■ TO DO:
1) In the extractor documentation, what does the library do with async callbacks?
2) Reproduce the extractor documentation word for word, from "from sveden_table_matrixizer import" up to and including "await matrixize_tables_from_page(url, options=opts)".

By default, the extractor raises exceptions when a table lacks a header or body, or contains more than one <thead> / <tbody>. You can override this behavior with ExtractorOptions.

from sveden_table_matrixizer import matrixize_tables_from_page, ExtractorOptions
from sveden_table_matrixizer.def_funcs import MatrixizedTable


def handle_missing_header(table_tag, collected_tables):
    print(f"Skipping table without <thead>: {table_tag.get('id', 'no id')}")


opts = ExtractorOptions(
    on_table_no_header=handle_missing_header,
    # other callbacks can be set similarly
)

tables = await matrixize_tables_from_page(url, options=opts)

You can also supply async callbacks – the library automatically detects and awaits them.

API Reference

`matrixize_tables_from_page(url, *, options=None)`

Parameters:
- url (str) – URL of the page to scrape.
- options (ExtractorOptions, optional) – configuration callbacks.
Returns: list[MatrixizedTable] – extracted and matrixized tables.

`ExtractorOptions`

A frozen dataclass with the following fields (all optional):

Field	Type	Default	Description
`on_table_no_header`	`Callable[[Tag, Sequence[MatrixizedTable]], Any]`	no‑op	Called when a table has no `<thead>`
`on_table_no_body`	`Callable[[Tag, Sequence[MatrixizedTable]], Any]`	no‑op	Called when a table has no `<tbody>`
`on_multiply_table_headers`	`Callable[[Sequence[Tag]], Tag \| Never]`	raises `MultiplyTableHeaderError`	Called when more than one `<thead>` is found; must return a single `<thead>` element.

■ DATASET CONTENT:
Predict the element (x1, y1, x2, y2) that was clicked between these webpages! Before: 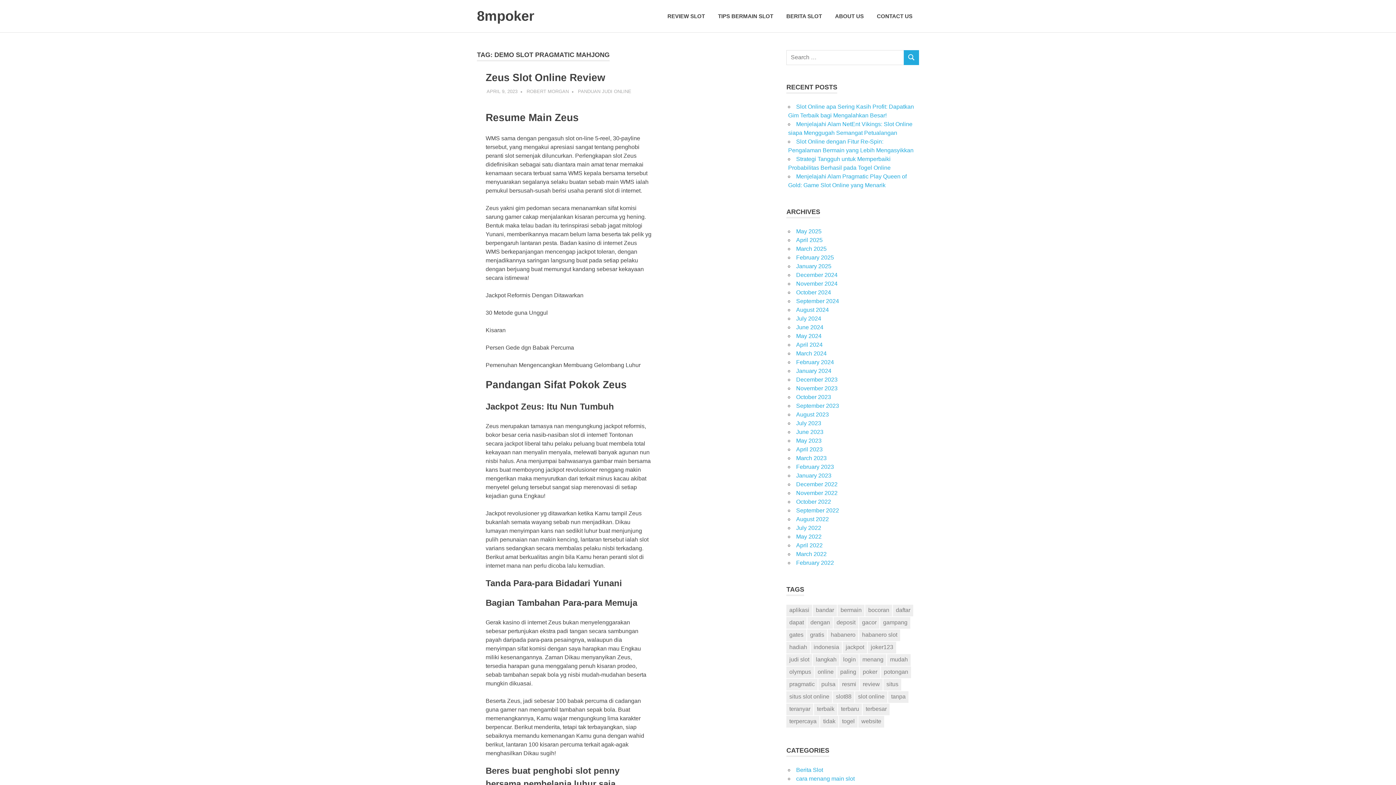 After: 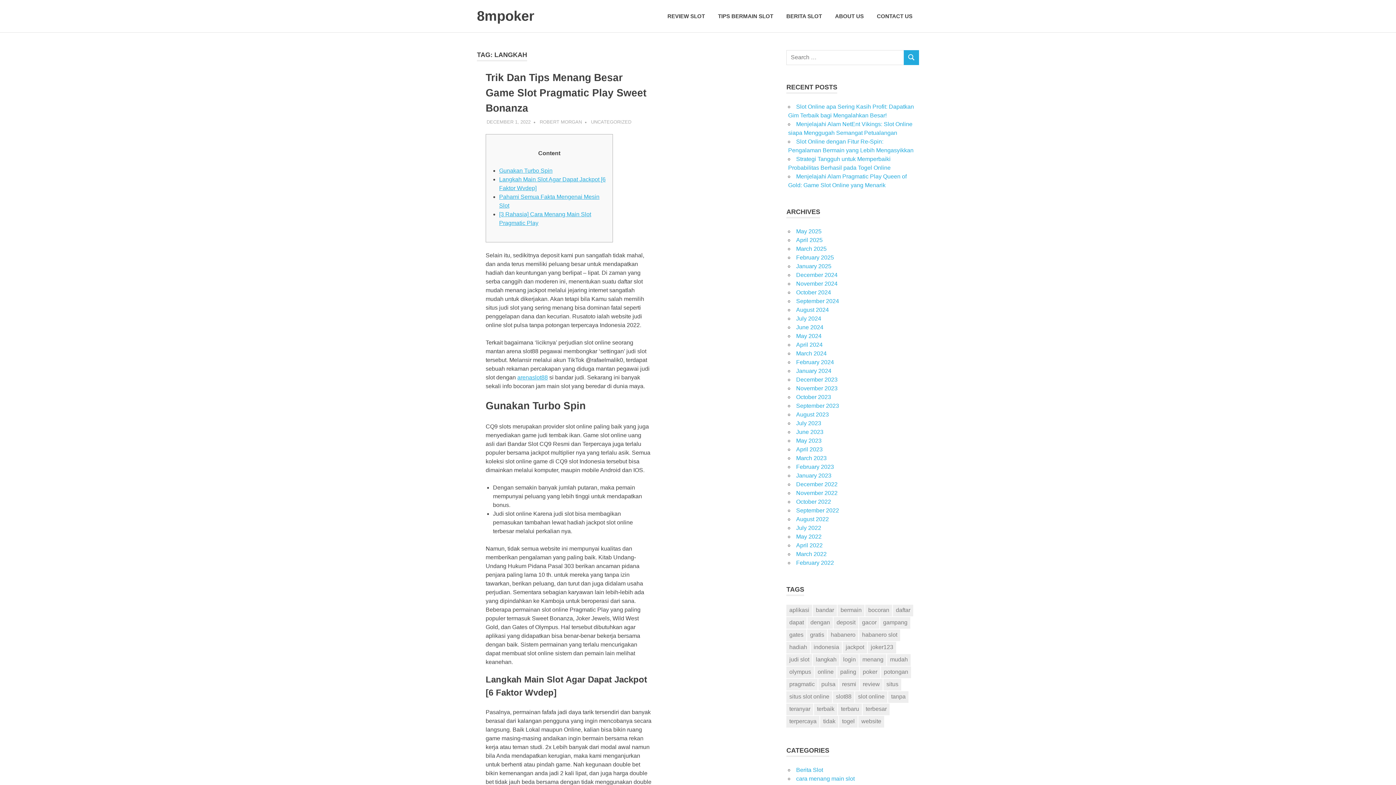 Action: label: langkah (11 items) bbox: (813, 654, 839, 666)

■ ANSWERS FOR THIS EXERCISE:
1) It automatically detects and awaits them.

2)
from sveden_table_matrixizer import matrixize_tables_from_page, ExtractorOptions
from sveden_table_matrixizer.def_funcs import MatrixizedTable


def handle_missing_header(table_tag, collected_tables):
    print(f"Skipping table without <thead>: {table_tag.get('id', 'no id')}")


opts = ExtractorOptions(
    on_table_no_header=handle_missing_header,
    # other callbacks can be set similarly
)

tables = await matrixize_tables_from_page(url, options=opts)